То, что в ней стояли телевизор и холодильник, меня не удивило. Еще на воле я читал, что благодаря победе демократии и вопиющему триумфу всероссийской справедливости, в следственных изоляторах теперь позволено иметь в камере все, что угодно, чуть ли не кондиционер. А отовариваться в тюремной лавочке можно уже не на какую-то определенную и небольшую сумму, а на полную катушку, независимо от размеров этой катушки.
Поэтому камеры, где сидели бизнесмены или авторитеты – были богатыми, «сытыми». Сидельцы этих камер отказывались от передач с воли или отдавали их в другие, бедные камеры, поэтому всем стало жить немного легче, даже тем, кому с воли не приносили ничего.
Я встал и, разминая ноги, прошелся по камере.
– Хороший костюмчик, – сказал, тот, что
первым приветствовал меня в камере, имени его я еще не знал.– Нормальный, – ответил я. – А тебя как зовут?
– Псов, Кондратий Иванович, погоняло – Палец, обвиняюсь в тяжких телесных и…
Я кивнул и сказал:
– Ты о костюмчике спрашиваешь, так я скажу, что по немецким представлениям – это костюм средненький, и по деньгам, и по фирме – из известных, но не самая престижная.
По правде говоря, я слово в слово повторял то, что мне в свое время рассказал Паша, вместе с которым мы этот костюм и покупали в Гамбурге.
– А хорошо в Германии жить? – спросил паренек из угла.
– А тебя как зовут?
– Сева, – сказал парень.
Он стоял рядом со своими нарами и возвышался надо мной чуть ли не на голову.
– Сева Городков, у меня первая ходка, погоняло еще не заслужил, сижу по «хулиганке».

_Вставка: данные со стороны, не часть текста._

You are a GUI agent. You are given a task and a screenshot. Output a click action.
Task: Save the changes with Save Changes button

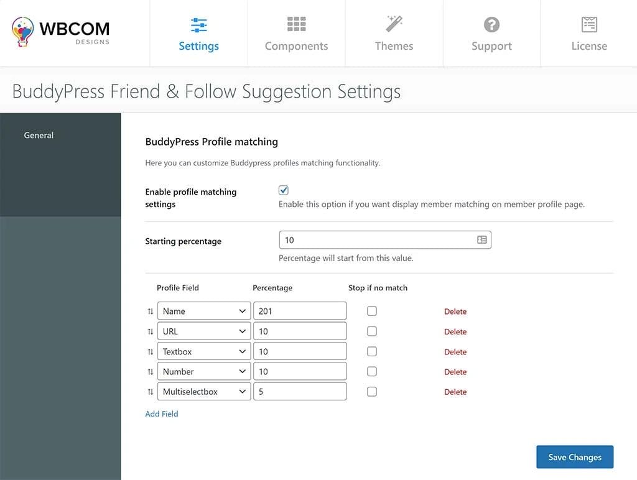tap(574, 457)
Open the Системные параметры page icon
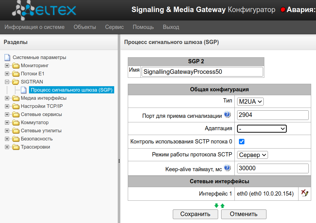Image resolution: width=316 pixels, height=223 pixels. [x=7, y=57]
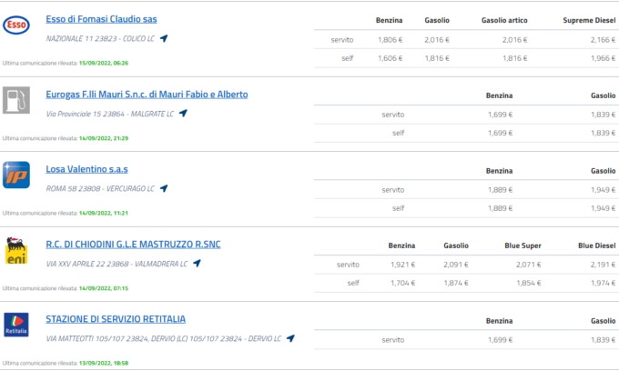Open map navigation arrow for Valmadrera address
The width and height of the screenshot is (619, 371).
tap(197, 264)
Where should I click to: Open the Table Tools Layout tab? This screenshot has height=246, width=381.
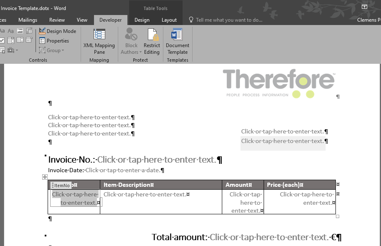point(169,20)
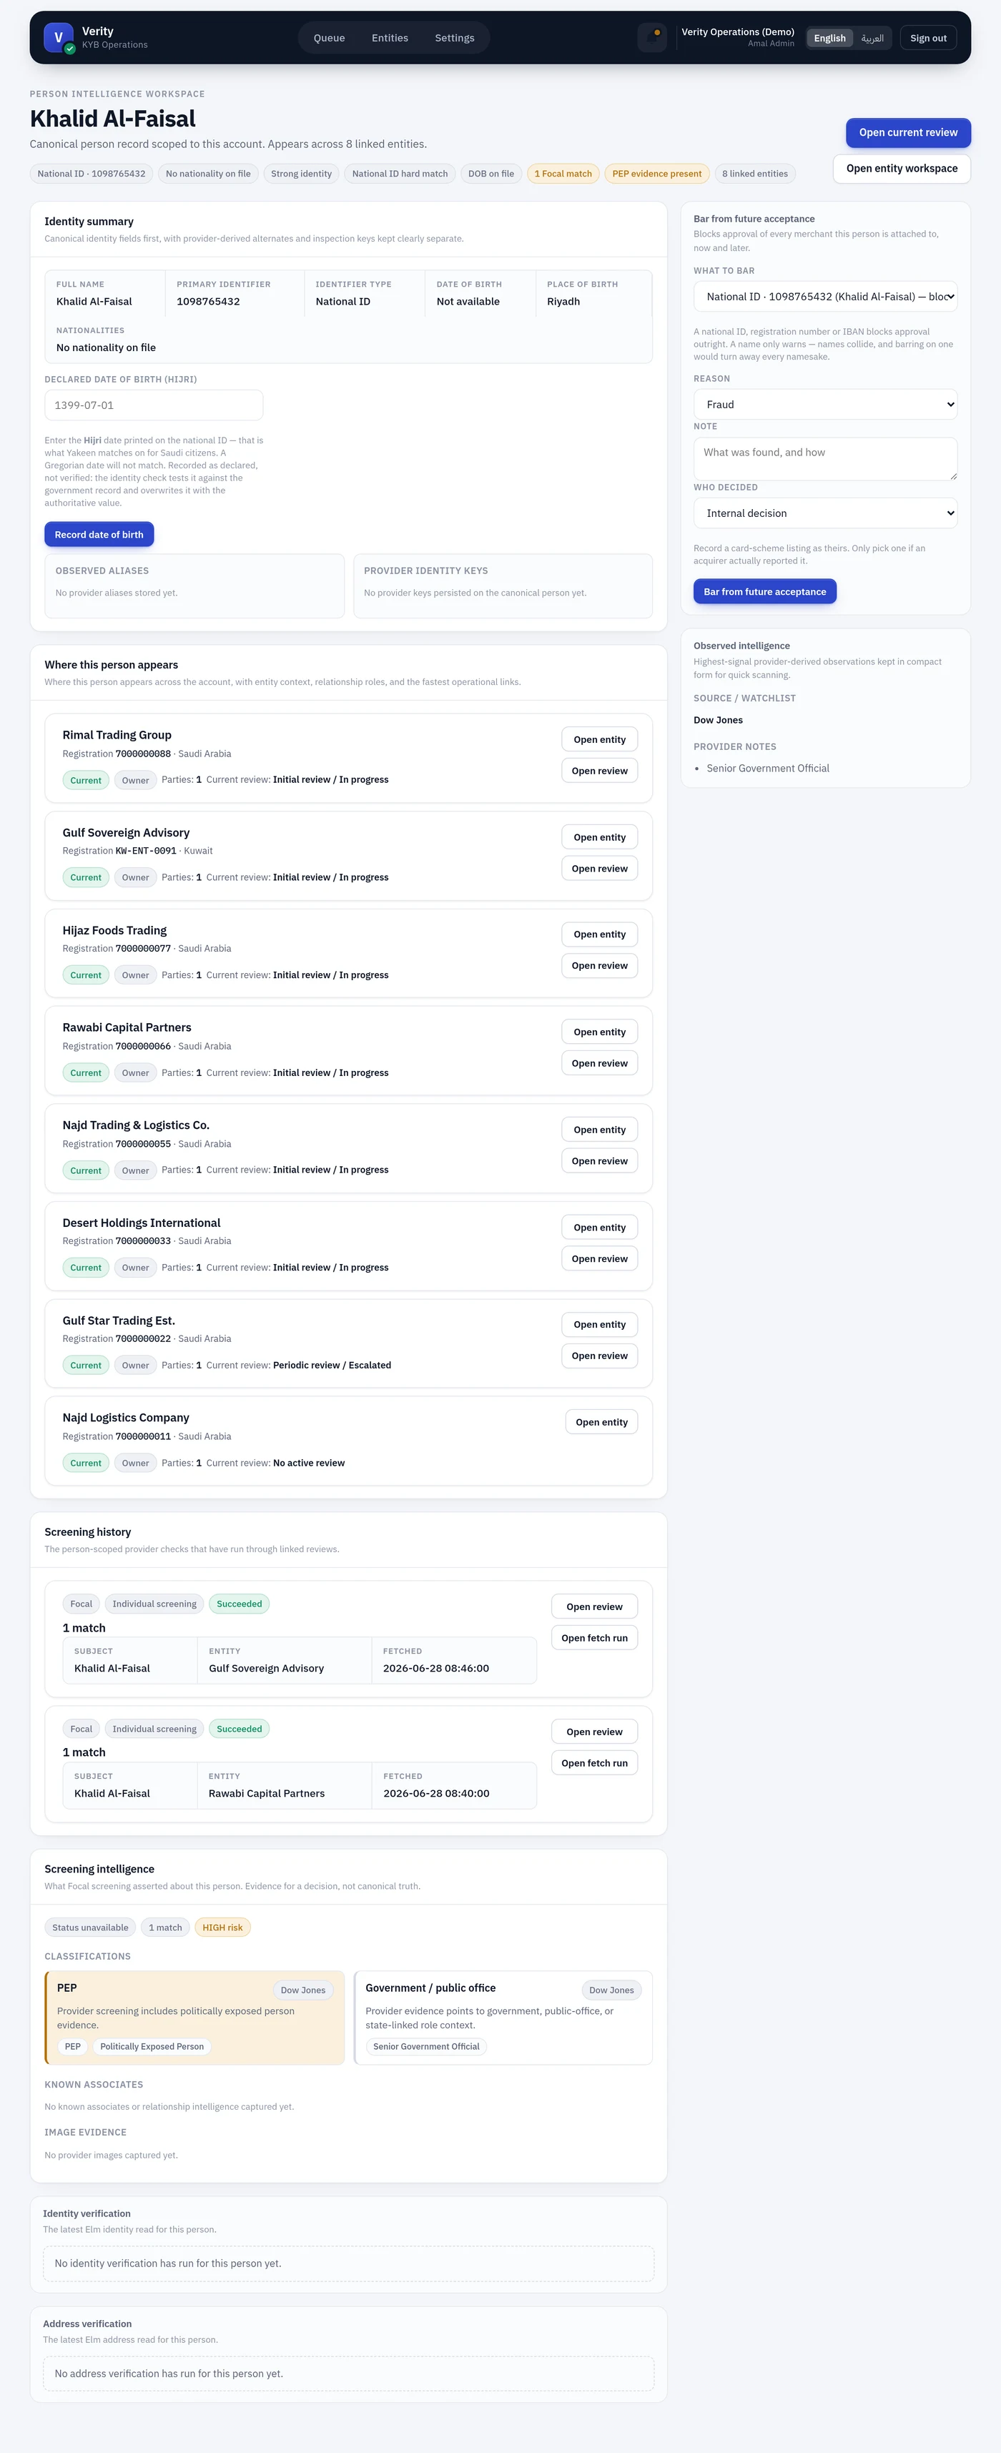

– В Германии, Сева, жить хорошо, но я бы там навсегда не остался, другая это страна, не для русского человека.
Камера одобрительно загудела.
Вот где патриоты-то сидят, подумал я. Эх, если бы использовать их энергию да в мирных целях…
– А вы сами мечеть взорвали, или…
На Севу шикнули, он опустился на нары и закрыл лицо руками.
– Простите меня, – услышал я сквозь его большие ладони, – я – молодой, порядков еще не знаю…
Говорить я ничего не стал, потому что и сам не знал, как нужно вести себя в блатном мире, и просто похлопал Севу по спине.
Гены Есаула не было часа два.
Я успел полежать на нарах, что, кстати, запрещено в дневное время, но, конечно же, не в той камере, где сидит Есаул. Потом посмотрел какую-то болтологию по телевизору и хотел уже покемарить от безделья, но тут вернулся Гена, и жизнь снова набрала обороты.
– Ты жрать-то не хочешь? – первым делом спросил он.
– Да нет пока, – ответил я, прислушавшись к своему организму. – А когда здесь обед?
– Здесь, – Гена ткнул пальцем в пол камеры, – обед в любое удобное время. Как жрать захотелось, так и обед наступил. Холодильник, слава богу, полный, ешь – не хочу!
– А чего ты о еде спросил?
– Спросил я к тому, что скоро к тебе в гости Дядя Федя придет, потолковать хочет. Так что думай, как тебе приятней разговаривать – на пустой желудок, или на полный.
– А кофе есть?
– А то! – ответил Есаул и дал знак Севе.
Молча попили кофе. Сокамерники, глядя на нас, достали из холодильника кто чего, кто сыр, кто колбасу, но все было хорошего качества, в вакуумных упаковках. Такие бутерброды я, в шоферскую свою бытность, позволял себе только с получки, да и то, признаться, жаба душила платить за еду большие, по тем моим временам, деньги.
Ели молча, не торопясь, с уважением к каждой крошке. Откусывая бутерброд, человек держал под ним раскрытую ладонь и падающие на нее кусочки немедленно отправлял в рот.
Такое отношение к еде осталось, наверное, со старых, голодных времен и передавалось в уголовном генотипе какой-нибудь специальной хромосомой из поколения в поколение. И было в каждом из этих сидельцев что-то солидное, рассудительное, сродни крепкому крестьянину-кулаку, который за липшее слово за столом отвешивал хороший удар деревянной ложкой по лбу.